**REQUIREMENTS**.
[1] In the engine bay thread, what reasons does Alex L give for liking the Aerospace 303 product? Answer in one to three sentences.
[2] Retype the part of the engine bay thread that opens with the words containing "303 all the" and closes with "(Mar 1, 2006)".

**TEXT SHOWN**.

########################################

# want to make my engine bay look brand new (pic included)



## Breezy (Jun 24, 2006)

am planning to clean the engine bay soon and wanted to konw what everyones favourite engine bay dressing is? I was planning on using chemical guys new look trim gel on the plastic and rubber bits

but I want to make all the metal areas shine too I've got some autobrite super solve degreaser and was thinking of using autosol after cleaning to bring out the shine maybe with some fine steel wool?

also does anyone know what paint can I use to cover the faded area on the intake manifold?


----------



## Alex L (Oct 25, 2005)

I really like the Aerospace 303 stuff, leaves a very nice finish and of that type of product it lasts the longest of all the ones i've tried so far:thumb:


----------



## Breezy (Jun 24, 2006)

Alex L said:


> I really like the Aerospace 303 stuff, leaves a very nice finish and of that type of product it lasts the longest of all the ones i've tried so far:thumb:


yeah i've read about this stuff on a lot of the detailing posts... where can I get it from?


----------



## Alex L (Oct 25, 2005)

Polished Bliss, Motorgeek and someone else i think, but cant remember who:thumb:


----------



## Breezy (Jun 24, 2006)

is this the stuff?


----------



## Alex L (Oct 25, 2005)

Yep :thumb:


----------



## uberbmw (Jan 31, 2006)

Breezy just buy a new water bottle, doesnt cost too much from the $tealers


----------



## Phil H (May 14, 2006)

i gave my beemer engine a rinse with P21S total autowash came up really clean. i want to try some of that 303 tho


----------



## VooDoo (May 14, 2006)

303 all the way. Tried a lot of things over the years and i like this because its easy to use and lasts a while. Highly recomended.


----------



## Clark @ PB (Mar 1, 2006)

I use 303 on all my engine details.

Once the engine is all cleaned up and dried, i spray the entire engine with the 303 then shut the bonnet. Once the car is detailed i go back to it and wipe it down, this is the best method for me certainly.

########################################

**MATERIAL PROVIDED**.
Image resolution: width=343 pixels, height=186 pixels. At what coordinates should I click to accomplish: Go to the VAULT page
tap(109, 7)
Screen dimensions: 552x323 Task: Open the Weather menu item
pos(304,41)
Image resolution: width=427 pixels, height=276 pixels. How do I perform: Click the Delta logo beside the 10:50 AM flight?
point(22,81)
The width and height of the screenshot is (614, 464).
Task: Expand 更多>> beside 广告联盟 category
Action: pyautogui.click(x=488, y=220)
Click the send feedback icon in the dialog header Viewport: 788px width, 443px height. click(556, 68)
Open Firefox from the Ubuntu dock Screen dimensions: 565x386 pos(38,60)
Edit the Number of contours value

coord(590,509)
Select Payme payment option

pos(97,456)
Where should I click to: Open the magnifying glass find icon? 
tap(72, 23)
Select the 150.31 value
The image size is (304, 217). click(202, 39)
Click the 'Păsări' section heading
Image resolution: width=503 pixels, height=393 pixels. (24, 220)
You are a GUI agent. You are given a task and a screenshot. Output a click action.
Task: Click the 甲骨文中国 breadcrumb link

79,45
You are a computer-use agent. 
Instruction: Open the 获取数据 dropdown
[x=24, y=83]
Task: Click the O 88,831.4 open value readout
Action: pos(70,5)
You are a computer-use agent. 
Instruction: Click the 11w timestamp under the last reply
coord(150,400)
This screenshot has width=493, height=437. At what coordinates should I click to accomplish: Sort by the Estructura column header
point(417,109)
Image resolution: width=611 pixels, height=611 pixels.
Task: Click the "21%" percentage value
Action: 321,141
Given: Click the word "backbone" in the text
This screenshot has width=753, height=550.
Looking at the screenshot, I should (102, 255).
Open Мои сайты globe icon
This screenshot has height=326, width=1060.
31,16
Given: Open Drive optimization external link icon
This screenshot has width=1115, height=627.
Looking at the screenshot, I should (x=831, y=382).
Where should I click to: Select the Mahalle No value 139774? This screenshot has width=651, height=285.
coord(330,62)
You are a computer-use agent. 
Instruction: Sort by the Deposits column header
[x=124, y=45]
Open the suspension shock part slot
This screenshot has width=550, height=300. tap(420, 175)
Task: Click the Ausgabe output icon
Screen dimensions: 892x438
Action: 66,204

########################################

**OUTPUTS FOR THE TASKS**.
[1] Alex L says it leaves a very nice finish. Of the products of that type Alex L has tried so far, it lasts the longest.

[2]
303 all the way. Tried a lot of things over the years and i like this because its easy to use and lasts a while. Highly recomended.


----------



## Clark @ PB (Mar 1, 2006)